WHAT YOU ARE ASKED TO DO.
Copy every line of the material below verbatim, from the line containing "Minimize the setup window" through the line containing "Action: point(131,102)", inclusive, and nothing else.

DATA FOR THIS TASK.

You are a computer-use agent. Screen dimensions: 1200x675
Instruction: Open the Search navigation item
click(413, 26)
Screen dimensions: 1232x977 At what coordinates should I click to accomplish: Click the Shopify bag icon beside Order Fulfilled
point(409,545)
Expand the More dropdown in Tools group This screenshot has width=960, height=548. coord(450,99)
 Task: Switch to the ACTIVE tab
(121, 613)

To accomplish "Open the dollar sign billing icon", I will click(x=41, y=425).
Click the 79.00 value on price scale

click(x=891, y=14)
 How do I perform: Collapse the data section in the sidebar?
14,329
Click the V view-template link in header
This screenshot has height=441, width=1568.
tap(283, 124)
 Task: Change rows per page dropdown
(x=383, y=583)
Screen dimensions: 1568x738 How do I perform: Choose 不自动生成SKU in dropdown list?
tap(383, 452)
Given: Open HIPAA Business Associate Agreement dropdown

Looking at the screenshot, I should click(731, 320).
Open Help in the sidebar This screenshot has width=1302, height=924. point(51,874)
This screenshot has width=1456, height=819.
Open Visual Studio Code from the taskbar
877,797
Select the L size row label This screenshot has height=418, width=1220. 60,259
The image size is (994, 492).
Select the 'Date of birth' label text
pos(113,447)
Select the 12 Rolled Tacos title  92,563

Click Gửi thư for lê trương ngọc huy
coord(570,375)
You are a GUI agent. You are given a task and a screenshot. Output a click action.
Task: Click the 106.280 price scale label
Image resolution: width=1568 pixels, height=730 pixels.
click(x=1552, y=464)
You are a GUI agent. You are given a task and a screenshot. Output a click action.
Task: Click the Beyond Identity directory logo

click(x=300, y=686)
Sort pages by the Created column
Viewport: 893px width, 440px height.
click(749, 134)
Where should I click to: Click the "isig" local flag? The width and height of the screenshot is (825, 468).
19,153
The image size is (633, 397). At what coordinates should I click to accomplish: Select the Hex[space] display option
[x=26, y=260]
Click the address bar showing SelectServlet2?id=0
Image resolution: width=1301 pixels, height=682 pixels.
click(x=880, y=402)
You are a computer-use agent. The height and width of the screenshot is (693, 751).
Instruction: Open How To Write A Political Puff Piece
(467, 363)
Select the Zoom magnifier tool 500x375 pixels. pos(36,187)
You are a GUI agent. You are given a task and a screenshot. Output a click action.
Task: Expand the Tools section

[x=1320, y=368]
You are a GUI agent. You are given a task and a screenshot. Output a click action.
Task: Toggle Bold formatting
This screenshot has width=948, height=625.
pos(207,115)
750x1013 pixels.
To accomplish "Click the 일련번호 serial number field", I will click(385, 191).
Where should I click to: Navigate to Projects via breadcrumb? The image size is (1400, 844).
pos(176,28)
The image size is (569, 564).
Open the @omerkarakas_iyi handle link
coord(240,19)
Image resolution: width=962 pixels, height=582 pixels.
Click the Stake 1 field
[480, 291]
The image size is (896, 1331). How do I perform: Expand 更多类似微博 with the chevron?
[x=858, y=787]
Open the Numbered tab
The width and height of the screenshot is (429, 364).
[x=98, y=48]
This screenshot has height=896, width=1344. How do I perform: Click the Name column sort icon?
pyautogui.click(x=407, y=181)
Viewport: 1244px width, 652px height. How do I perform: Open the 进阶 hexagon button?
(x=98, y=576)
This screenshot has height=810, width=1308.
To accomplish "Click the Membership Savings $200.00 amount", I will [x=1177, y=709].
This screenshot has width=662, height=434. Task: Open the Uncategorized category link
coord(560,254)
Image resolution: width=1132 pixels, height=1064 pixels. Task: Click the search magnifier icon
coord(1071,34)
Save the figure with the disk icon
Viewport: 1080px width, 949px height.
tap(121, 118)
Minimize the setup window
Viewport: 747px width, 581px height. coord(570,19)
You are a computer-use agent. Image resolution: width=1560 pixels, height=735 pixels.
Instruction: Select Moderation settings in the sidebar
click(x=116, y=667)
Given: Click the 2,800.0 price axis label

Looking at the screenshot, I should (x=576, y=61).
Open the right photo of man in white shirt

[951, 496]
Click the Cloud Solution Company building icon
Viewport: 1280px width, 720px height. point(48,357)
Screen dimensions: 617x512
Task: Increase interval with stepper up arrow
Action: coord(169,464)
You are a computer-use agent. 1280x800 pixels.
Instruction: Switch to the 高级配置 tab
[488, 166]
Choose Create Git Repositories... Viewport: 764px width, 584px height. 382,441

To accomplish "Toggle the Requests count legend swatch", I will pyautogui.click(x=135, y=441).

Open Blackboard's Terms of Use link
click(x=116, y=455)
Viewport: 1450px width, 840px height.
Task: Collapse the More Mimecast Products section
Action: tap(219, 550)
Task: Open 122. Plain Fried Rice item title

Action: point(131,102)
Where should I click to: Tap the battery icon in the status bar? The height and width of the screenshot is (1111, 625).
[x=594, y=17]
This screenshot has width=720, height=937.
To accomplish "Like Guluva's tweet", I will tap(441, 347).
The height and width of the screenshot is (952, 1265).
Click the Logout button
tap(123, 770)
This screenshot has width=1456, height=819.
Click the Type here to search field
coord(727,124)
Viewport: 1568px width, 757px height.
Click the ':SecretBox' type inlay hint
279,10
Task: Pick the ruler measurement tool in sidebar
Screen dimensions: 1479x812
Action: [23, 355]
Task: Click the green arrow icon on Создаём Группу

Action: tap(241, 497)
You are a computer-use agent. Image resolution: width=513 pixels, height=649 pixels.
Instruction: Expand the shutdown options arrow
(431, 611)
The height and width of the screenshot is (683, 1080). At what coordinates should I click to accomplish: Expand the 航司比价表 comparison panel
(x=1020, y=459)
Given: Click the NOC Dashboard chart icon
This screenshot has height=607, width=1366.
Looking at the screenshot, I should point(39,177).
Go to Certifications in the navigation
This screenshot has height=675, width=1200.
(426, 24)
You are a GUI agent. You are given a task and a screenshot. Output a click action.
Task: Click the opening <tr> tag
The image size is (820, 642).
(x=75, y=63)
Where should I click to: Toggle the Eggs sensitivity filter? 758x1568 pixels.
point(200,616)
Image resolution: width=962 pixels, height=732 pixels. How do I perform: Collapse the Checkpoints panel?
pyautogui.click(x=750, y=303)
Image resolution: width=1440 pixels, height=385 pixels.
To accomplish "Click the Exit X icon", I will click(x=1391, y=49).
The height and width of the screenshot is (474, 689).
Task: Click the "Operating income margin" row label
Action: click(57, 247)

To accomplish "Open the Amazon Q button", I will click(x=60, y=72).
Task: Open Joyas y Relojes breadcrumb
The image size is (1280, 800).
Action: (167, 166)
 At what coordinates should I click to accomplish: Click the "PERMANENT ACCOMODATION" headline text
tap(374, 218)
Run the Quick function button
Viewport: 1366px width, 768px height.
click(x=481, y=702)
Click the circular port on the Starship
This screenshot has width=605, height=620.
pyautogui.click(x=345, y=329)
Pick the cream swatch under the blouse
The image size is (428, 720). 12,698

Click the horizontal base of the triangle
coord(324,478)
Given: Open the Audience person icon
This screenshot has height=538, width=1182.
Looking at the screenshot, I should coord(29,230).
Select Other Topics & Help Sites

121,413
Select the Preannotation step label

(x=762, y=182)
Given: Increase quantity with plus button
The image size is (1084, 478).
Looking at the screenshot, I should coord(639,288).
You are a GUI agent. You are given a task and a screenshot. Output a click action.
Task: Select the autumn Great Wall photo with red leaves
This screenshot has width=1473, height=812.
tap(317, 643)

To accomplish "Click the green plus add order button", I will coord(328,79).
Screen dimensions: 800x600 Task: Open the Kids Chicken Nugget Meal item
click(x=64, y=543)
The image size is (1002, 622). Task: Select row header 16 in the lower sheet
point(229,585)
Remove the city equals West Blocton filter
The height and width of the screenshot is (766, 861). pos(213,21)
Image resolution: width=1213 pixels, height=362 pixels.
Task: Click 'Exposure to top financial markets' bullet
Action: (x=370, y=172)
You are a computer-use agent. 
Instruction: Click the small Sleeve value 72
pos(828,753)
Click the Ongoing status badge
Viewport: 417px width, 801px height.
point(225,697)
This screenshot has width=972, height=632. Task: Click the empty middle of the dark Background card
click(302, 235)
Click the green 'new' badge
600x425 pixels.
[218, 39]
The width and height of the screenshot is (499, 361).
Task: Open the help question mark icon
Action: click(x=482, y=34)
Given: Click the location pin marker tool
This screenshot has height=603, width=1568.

ANSWER TO THIS PROBLEM.
Minimize the setup window
Viewport: 747px width, 581px height. coord(570,19)
You are a computer-use agent. Image resolution: width=1560 pixels, height=735 pixels.
Instruction: Select Moderation settings in the sidebar
click(x=116, y=667)
Given: Click the 2,800.0 price axis label

Looking at the screenshot, I should (x=576, y=61).
Open the right photo of man in white shirt

[951, 496]
Click the Cloud Solution Company building icon
Viewport: 1280px width, 720px height. point(48,357)
Screen dimensions: 617x512
Task: Increase interval with stepper up arrow
Action: coord(169,464)
You are a computer-use agent. 1280x800 pixels.
Instruction: Switch to the 高级配置 tab
[488, 166]
Choose Create Git Repositories... Viewport: 764px width, 584px height. 382,441

To accomplish "Toggle the Requests count legend swatch", I will pyautogui.click(x=135, y=441).

Open Blackboard's Terms of Use link
click(x=116, y=455)
Viewport: 1450px width, 840px height.
Task: Collapse the More Mimecast Products section
Action: tap(219, 550)
Task: Open 122. Plain Fried Rice item title

Action: point(131,102)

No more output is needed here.